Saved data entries
◆ ◆ ◆ ◆ ◆ ◆ ◆
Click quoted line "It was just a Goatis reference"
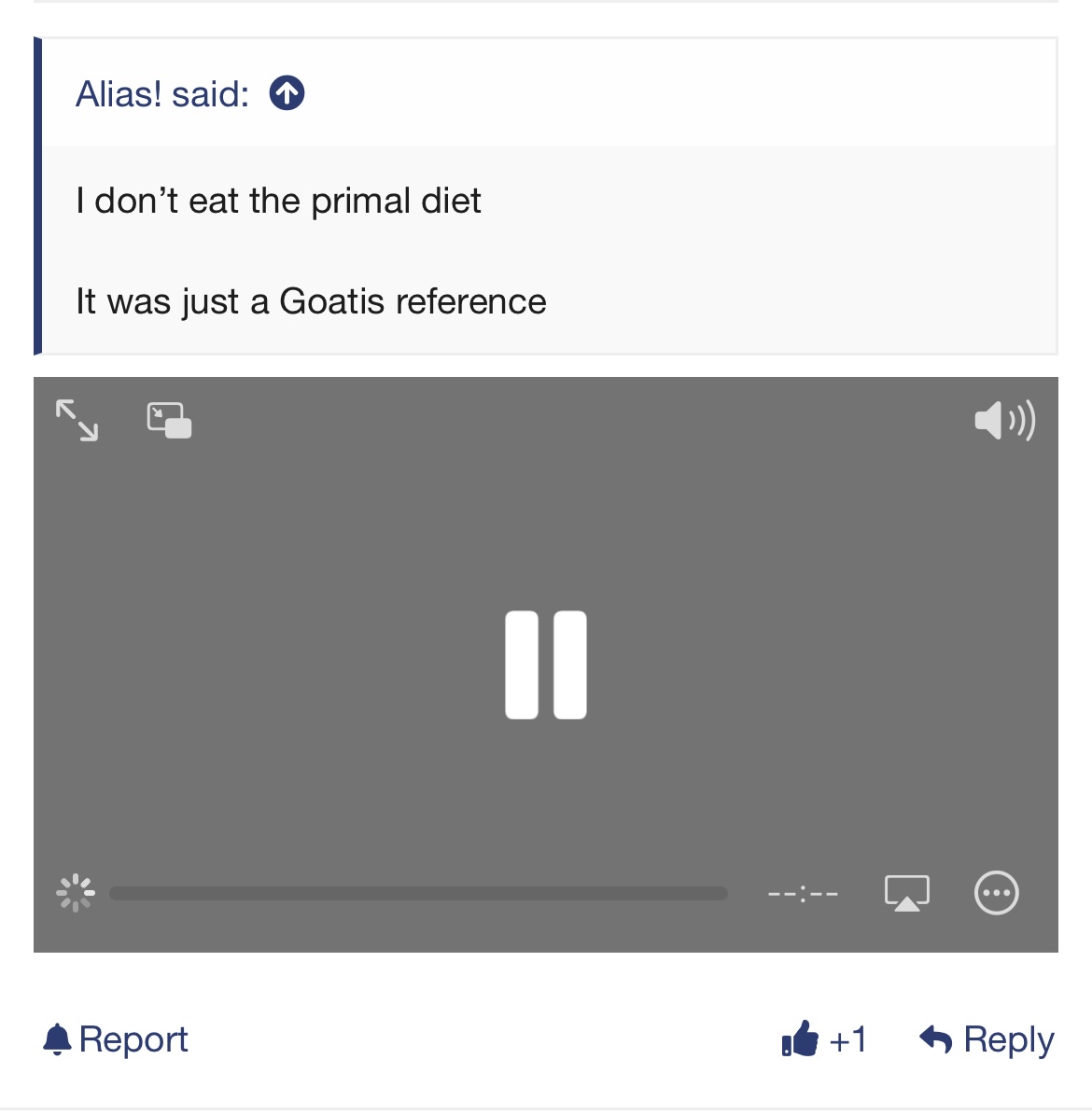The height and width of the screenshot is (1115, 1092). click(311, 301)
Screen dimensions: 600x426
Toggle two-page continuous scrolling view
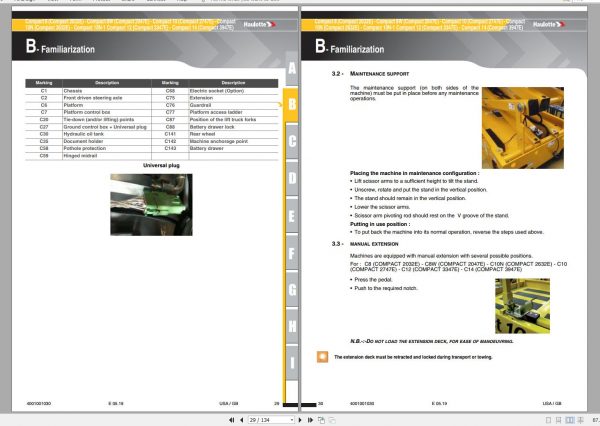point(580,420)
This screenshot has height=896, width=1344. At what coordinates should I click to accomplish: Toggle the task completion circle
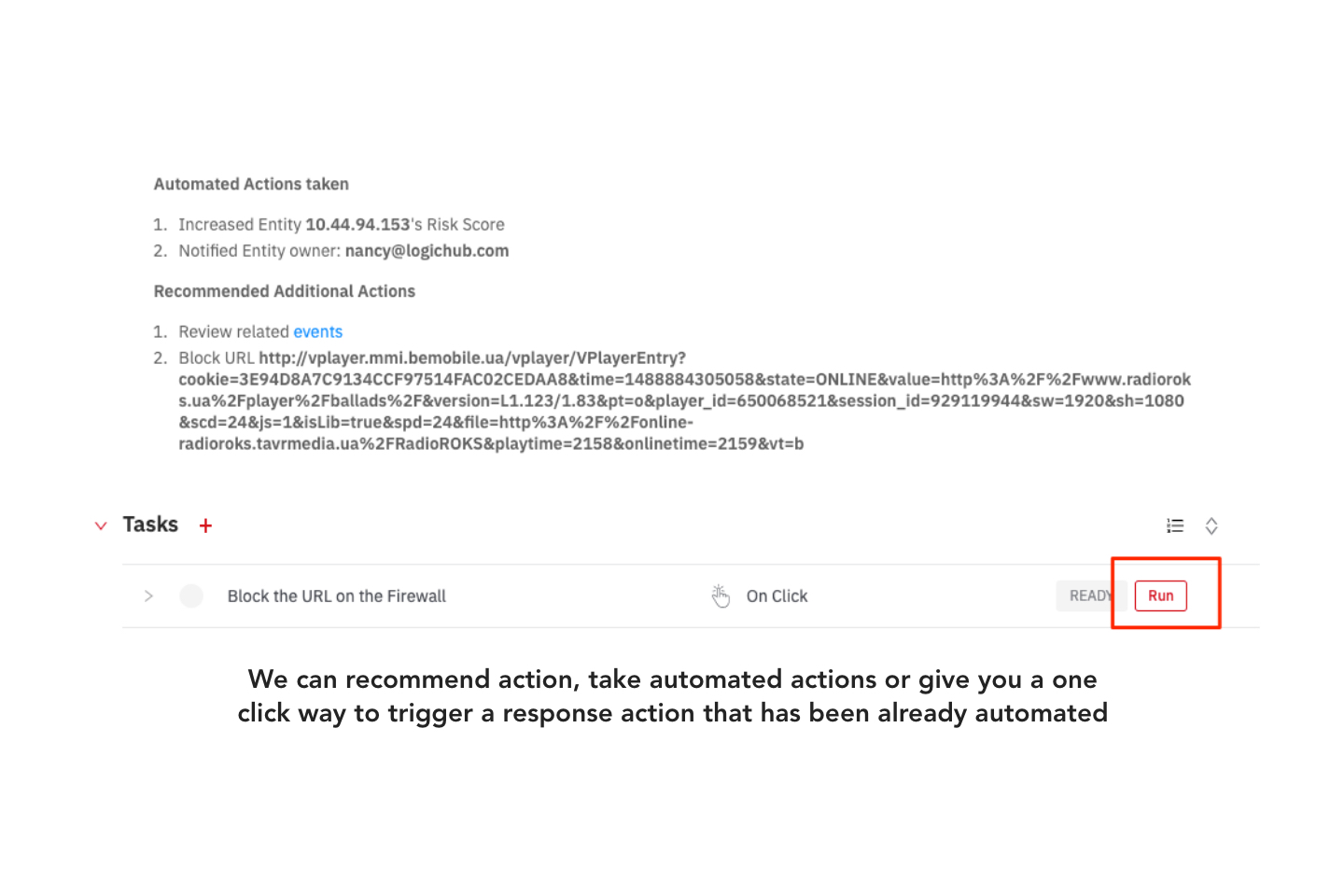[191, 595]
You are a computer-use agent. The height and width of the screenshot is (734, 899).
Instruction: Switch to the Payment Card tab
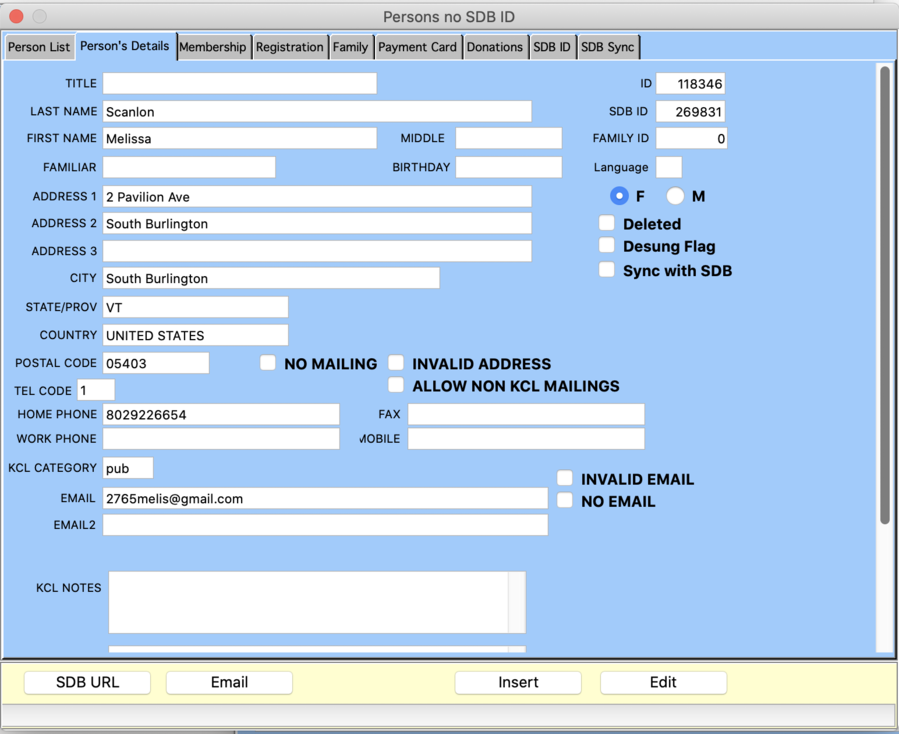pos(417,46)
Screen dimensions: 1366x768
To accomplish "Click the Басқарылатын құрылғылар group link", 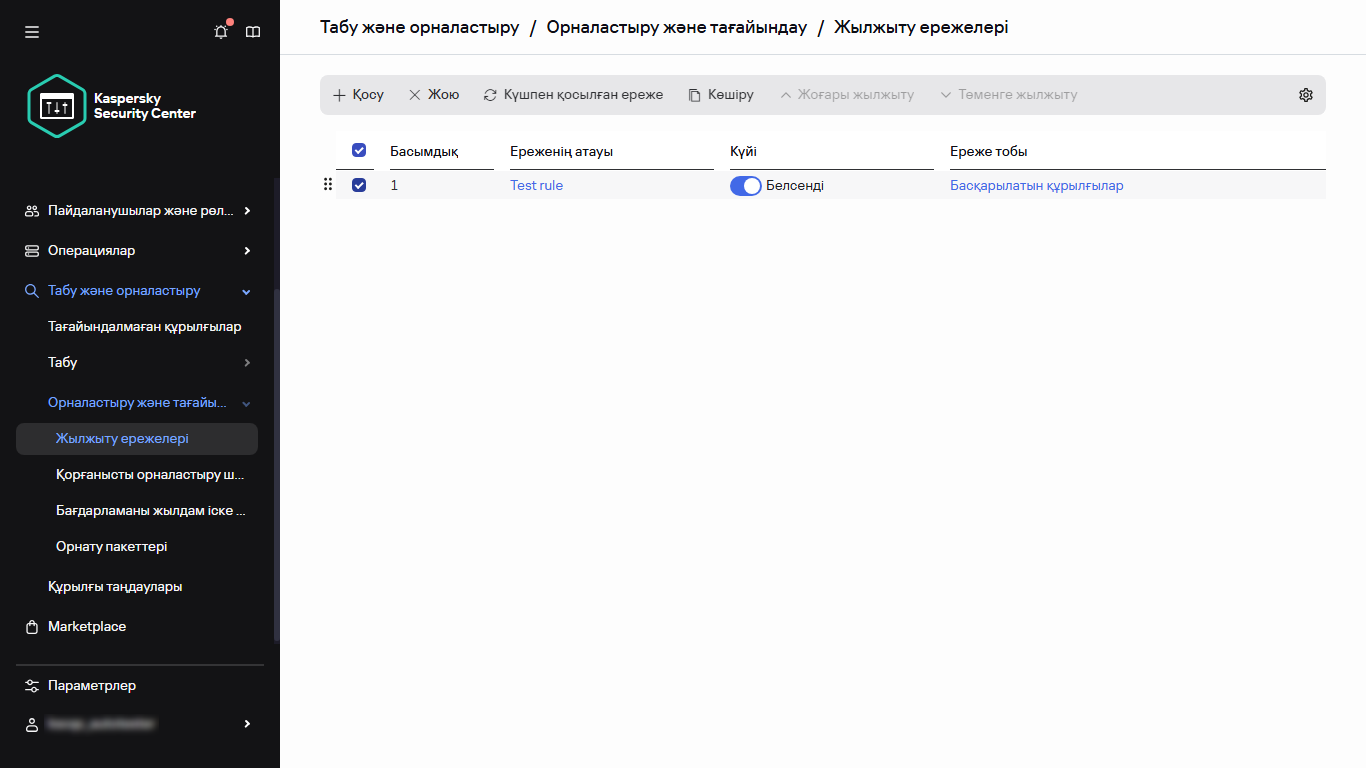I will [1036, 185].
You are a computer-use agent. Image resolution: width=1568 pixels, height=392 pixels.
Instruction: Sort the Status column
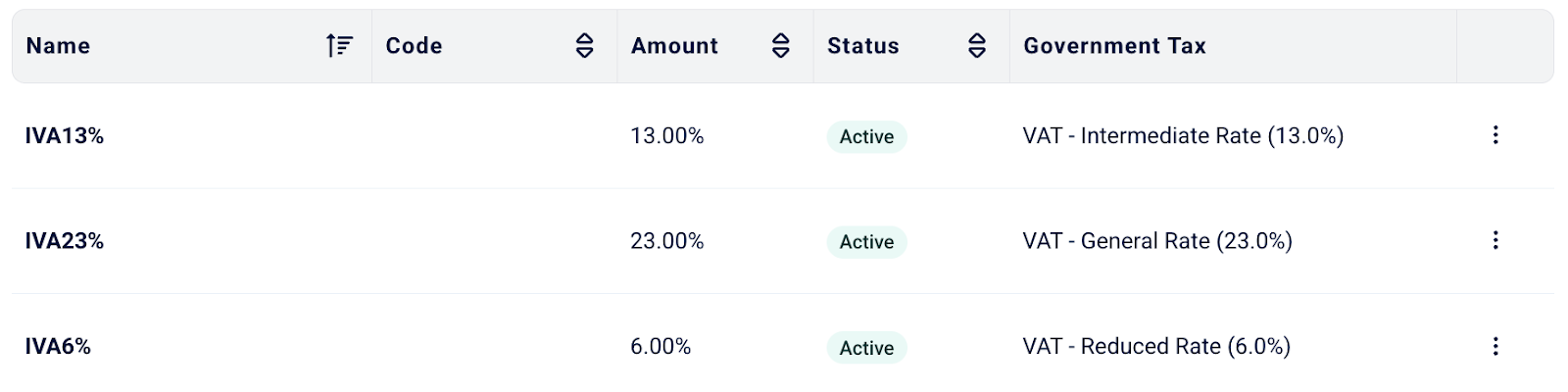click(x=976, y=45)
◆ ◆ ◆ ◆ ◆ ◆ ◆
Each line from the first line of the data above through the one containing "You are a computer-use agent. The" must be set down exactly; the pictures must not be.

**RESPONSE TO THE EXERCISE**
Click quoted line "It was just a Goatis reference"
The height and width of the screenshot is (1115, 1092). click(311, 301)
Screen dimensions: 600x426
Toggle two-page continuous scrolling view
point(580,420)
This screenshot has height=896, width=1344. At what coordinates should I click to accomplish: Toggle the task completion circle
[191, 595]
You are a computer-use agent. The height and width of the screenshot is (734, 899).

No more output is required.